Before analyzing the parties' retroactivity contentions, it is appropriate to review the events leading up to the adoption of section 17707.03, subdivision (c)(6). Enacted in 1994, the Beverly-Killea Limited Liability Company Act was largely codified in former section 17000 et seq. (Stats. 1994, ch. 1200, §§ 1-100, pp. 7274-7413; see CB Richard Ellis, Inc. v. Terra Nostra Consultants (2014) 230 Cal.App.4th 405, 411, fn. 4.) Former section 17000 et seq. comprehensively governed the affairs of limited liability companies. (Nicholas Laboratories, LLC v. Chen (2011) 199 Cal.App.4th 1240, 1252; see People v. Pacific Landmark (2005) 129 Cal.App.4th 1203, 1211-1212; Sen. Com. on Judiciary, Rep. on Sen. Bill No. 323 (2011-2012 Reg. Sess.)
We turn now to section 17707.03. Section 17707.03, subdivision (a) allows for the dissolution of a limited liability company under specified circumstances.
Defendants argue that section 17707.03, subdivision (c)(6) applies to this action which was commenced by the filing of Drake's complaint on September 25, 2013. Drake argues though that the unique retroactivity and operative date provisions applicable to limited liability companies prevents section 17707.03, subdivision (c)(6) from applying here. Drake has the better argument.

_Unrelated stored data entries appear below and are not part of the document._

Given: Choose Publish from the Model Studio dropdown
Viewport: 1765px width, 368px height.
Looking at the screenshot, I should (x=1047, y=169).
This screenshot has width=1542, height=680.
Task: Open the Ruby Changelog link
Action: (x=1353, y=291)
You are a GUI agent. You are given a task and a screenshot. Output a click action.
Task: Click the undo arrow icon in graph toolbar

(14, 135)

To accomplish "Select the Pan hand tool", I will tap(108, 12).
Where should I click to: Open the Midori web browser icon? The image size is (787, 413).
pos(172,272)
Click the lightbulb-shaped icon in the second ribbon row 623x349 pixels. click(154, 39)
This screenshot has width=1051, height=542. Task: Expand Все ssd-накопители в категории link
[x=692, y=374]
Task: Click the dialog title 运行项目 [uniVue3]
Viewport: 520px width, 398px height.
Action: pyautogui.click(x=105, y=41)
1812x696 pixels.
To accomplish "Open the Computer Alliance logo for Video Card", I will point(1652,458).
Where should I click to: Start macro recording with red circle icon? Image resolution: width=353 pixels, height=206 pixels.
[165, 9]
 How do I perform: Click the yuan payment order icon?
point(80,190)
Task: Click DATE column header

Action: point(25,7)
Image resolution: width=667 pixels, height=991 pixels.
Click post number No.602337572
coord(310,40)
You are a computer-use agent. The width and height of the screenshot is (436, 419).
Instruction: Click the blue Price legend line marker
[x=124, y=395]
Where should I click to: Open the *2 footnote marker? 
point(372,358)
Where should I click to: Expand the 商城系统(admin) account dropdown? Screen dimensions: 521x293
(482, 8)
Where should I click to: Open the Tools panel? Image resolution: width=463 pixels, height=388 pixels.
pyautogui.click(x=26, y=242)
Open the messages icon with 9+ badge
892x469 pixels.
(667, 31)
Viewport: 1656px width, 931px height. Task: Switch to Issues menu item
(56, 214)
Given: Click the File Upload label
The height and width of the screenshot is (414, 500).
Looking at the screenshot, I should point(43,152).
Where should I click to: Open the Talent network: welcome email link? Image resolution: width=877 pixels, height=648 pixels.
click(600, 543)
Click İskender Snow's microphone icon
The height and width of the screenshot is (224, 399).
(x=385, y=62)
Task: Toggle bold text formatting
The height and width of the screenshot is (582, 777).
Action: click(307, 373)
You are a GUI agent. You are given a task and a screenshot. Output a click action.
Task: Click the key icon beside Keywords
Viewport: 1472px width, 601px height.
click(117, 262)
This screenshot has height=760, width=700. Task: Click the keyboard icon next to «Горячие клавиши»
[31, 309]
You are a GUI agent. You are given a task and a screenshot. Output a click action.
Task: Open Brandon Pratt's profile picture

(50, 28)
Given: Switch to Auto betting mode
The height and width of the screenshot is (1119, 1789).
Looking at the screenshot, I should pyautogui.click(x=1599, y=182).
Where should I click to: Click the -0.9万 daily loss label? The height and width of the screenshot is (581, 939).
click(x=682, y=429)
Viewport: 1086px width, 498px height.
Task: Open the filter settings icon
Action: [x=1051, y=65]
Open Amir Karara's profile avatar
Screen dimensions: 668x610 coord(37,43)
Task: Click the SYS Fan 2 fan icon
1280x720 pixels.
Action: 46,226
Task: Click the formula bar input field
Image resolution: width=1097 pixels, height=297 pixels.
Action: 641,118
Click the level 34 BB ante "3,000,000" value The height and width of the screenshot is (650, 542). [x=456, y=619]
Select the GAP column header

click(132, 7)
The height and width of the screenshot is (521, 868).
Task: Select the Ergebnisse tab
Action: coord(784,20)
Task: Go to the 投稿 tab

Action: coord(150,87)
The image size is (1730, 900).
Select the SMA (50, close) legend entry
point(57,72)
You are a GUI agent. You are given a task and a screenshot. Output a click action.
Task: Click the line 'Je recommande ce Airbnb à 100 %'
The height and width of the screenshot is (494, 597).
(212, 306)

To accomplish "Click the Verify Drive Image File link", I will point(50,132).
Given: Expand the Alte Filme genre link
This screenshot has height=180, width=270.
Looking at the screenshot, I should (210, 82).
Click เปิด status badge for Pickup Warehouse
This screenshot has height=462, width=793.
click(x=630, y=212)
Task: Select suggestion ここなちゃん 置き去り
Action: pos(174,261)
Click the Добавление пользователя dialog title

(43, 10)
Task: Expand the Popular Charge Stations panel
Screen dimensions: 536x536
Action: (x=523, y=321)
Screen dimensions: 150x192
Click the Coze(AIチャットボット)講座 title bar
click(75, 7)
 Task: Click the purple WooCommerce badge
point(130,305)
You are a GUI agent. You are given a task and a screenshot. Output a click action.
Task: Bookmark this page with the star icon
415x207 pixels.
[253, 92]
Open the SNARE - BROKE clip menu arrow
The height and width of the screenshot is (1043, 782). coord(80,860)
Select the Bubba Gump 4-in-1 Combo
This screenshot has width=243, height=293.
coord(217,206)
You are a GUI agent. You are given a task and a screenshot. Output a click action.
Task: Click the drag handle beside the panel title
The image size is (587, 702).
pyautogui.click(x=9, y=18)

Defendants first rely on California Constitution, article IV, section 8, subdivision (c)(1) which states, "Except as provided in paragraphs (2) and (3) of this subdivision, a statute enacted at a regular session shall go into effect on January 1 next following a 90-day period from the date of enactment of the statute next following a 90-day period from the date of enactment of the statute. . . ." (Gov. Code, § 9600, subd. (a) [codifying Cal. Const., art. IV, § 8, subd. (c)(1)].) Defendants argue that section 17707.03, subdivision (c)(6) was therefore effective on January 1, 2013. Then, defendants cite to the savings clause for the California Revised Uniform Limited Liability Company Act which states, "This title does not affect an action commenced, proceeding brought, or right accrued or accruing before this title takes effect." (§ 17713.03.) Section 17707.03 is part of title 2.6 of the Corporations Code and the California Revised Uniform Limited Liability Company Act. (§ 17701.01.) Thus, defendants argue the Legislature intended the buyout provisions for limited liability companies in section 17707.03, subdivision (c)(6) to apply to our action which was filed after January 1, 2013. Further, defendants' motion to stay the dissolution and appoint appraisers was filed on January 28, 2014. Also, Drake's dismissal request was filed on February 10, 2014. Since these events occurred after the effective date of the California Revised Uniform Limited Liability Company Act, defendants contend section 17707.03, subdivision (c)(6) applies here. By contrast, Drake relies upon both sections 17713.03, which we have discussed, and 17713.13 which states, "This title shall become operative on January 1, 2014."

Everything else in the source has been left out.